Making the prefix unpredictable can be done by introducing random values into the prefix, for example including them in the certificate serial number.  According to RFC 5280, serial numbers can be up to 20 octets and the top octet must not have a leading 1. This means the serial number can contain up to 159 random bits.  This is a good mitigation, but can still be made worthless if the attacker can predict the "random" values used, either due to poor random value generation by the CA or by secret knowledge of the random value generator.  This mitigation is also useless if the CA is a silent partner in the attack -- that is if the CA is willing to accept a chosen value from the attacker as the serial number.

The other option is denying the attacker sufficient bytes to change the hash state to a collusion state.  The can be done by not allowing the attacker to choose the public key in the certificate and ensuring the subject information does not contain random bytes.  There are two paths available here.  The first would be for the CA to generate the key pair and provide it to the certificate applicant, thus denying them control of the contents.  This is an option, but does not work in most cases, as legitimate certificate requesters have a reasonable request that their private key be under their control at all times.  Alternatively one could require the generation of the key using a trusted algorithm and only sign keys that were generated using such an algorithm.  This is not practical as it requires a level of audit that is unaffordable to most applicants.  The other path would be restricting the key to one that was known to exist prior to any known attack on the hash algorithm.  This works under the assumption that a specially constructed key is required to carry out the attack.  In this model a CA would only certify keys that existing prior to a date considered "safe".

To implement this last option, we can take advantage of Certificate Transparency and the internal audit systems maintained by CAs.  The requirement becomes quite simple -- the only SHA-1 certificates allowed to be issued are those that are simply time extensions of existing SHA-1 certificates.  This can be technically implemented by requiring that the Subject, Subject Public Key Information, and Subject Alternative Name of the new certificate exactly match that of a certificate issued prior to a given date.  The changes then become primarily the notAfter date.  The downside here is that customers cannot rotate their keys used with SHA-1 certificates, but this seems like a small tradeoff compared to the risk of allowing a new key.  This will make the work of an attacker massively harder; they have to not only find an existing key that works for a collision, they also must prove control of the subject and SANs already associated with that key.  Some details would need to be worked out, such as what other extensions must exist in a new SHA-1 certificate, must the CA also issue a "paired" SHA-26 certificate, when must CAs stop issuing the extension certificates, etc, but I think this is a good start.

Thanks,
Peter

On Mar 6, 2016, at 12:51 PM, Dean Coclin <Dean_Coclin at symantec.com<mailto:Dean_Coclin at symantec.com>> wrote:

I’ve been asked by the payment processor ecosystem to explore some options for assisting with the SHA-1 issue.

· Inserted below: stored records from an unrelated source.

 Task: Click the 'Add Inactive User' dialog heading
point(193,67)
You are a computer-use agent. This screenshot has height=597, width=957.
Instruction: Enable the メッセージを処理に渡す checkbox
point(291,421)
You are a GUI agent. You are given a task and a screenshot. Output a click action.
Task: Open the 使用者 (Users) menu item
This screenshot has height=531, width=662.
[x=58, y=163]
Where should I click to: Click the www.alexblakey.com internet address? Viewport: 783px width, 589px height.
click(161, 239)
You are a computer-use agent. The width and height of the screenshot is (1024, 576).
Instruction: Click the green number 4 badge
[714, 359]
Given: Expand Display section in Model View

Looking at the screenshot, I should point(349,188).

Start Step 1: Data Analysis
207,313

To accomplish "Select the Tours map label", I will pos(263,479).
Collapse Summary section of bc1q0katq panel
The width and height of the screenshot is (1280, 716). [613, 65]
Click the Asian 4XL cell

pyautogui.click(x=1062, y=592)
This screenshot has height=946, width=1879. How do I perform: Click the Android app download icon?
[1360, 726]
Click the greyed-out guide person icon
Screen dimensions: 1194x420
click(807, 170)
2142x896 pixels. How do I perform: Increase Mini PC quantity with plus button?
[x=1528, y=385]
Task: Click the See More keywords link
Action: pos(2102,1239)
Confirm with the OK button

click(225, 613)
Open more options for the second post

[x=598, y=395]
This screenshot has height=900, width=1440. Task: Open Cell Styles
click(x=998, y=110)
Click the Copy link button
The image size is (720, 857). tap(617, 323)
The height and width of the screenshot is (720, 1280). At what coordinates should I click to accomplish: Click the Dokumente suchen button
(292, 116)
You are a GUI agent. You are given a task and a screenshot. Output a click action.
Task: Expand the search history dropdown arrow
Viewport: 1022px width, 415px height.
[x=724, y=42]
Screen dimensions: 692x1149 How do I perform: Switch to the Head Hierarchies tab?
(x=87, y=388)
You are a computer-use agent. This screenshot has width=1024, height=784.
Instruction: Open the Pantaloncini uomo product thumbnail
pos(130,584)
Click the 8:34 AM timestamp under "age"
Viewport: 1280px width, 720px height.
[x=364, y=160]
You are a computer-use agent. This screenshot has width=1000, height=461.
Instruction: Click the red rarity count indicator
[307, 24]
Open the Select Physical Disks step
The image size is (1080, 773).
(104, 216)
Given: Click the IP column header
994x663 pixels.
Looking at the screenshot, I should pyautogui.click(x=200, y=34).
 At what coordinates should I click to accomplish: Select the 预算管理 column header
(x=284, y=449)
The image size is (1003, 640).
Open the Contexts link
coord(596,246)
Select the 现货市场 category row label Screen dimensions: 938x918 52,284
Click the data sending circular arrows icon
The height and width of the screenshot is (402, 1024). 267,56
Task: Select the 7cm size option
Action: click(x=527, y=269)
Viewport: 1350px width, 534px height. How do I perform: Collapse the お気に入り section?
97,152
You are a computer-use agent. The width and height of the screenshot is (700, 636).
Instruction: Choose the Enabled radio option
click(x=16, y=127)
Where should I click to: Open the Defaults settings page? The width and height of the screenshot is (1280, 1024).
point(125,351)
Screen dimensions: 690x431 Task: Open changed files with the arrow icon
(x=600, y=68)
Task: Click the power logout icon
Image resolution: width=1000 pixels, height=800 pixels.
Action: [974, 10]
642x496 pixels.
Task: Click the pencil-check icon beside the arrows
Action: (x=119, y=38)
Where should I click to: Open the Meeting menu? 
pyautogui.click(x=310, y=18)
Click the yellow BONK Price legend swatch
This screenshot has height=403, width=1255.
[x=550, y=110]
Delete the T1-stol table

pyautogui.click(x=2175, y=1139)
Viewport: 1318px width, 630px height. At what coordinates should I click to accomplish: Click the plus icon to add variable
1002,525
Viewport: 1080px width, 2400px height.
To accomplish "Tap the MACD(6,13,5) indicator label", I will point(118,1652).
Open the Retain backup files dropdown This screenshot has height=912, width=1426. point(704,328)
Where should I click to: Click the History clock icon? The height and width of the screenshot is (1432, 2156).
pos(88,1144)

The scope of this problem is quite large but there may be a few options for dealing with it which need vetting by this community. I’ll outline them below and would appreciate some constructive feedback:

1. Issue and then immediately revoke a new SHA-1 certificate.
>>It turns out some payment terminals don’t check for revocation and this would fix a large percentage of them for one North American company.

2. Issue a cert with a poison critical extension
>>Some terminals may work with this but we won’t know until it can be tested. This requires issuing a new SHA-1 cert with this extension. Browsers would see the extension and not allow this certificate to be used.

3. Issue a cert from a new, name constrained intermediate
>> Same as #2 from a testing perspective. Browsers could blacklist this intermediate.

It would be interesting to get feedback from not only the community at large but specifically browsers to know what to expect from a proposed ballot.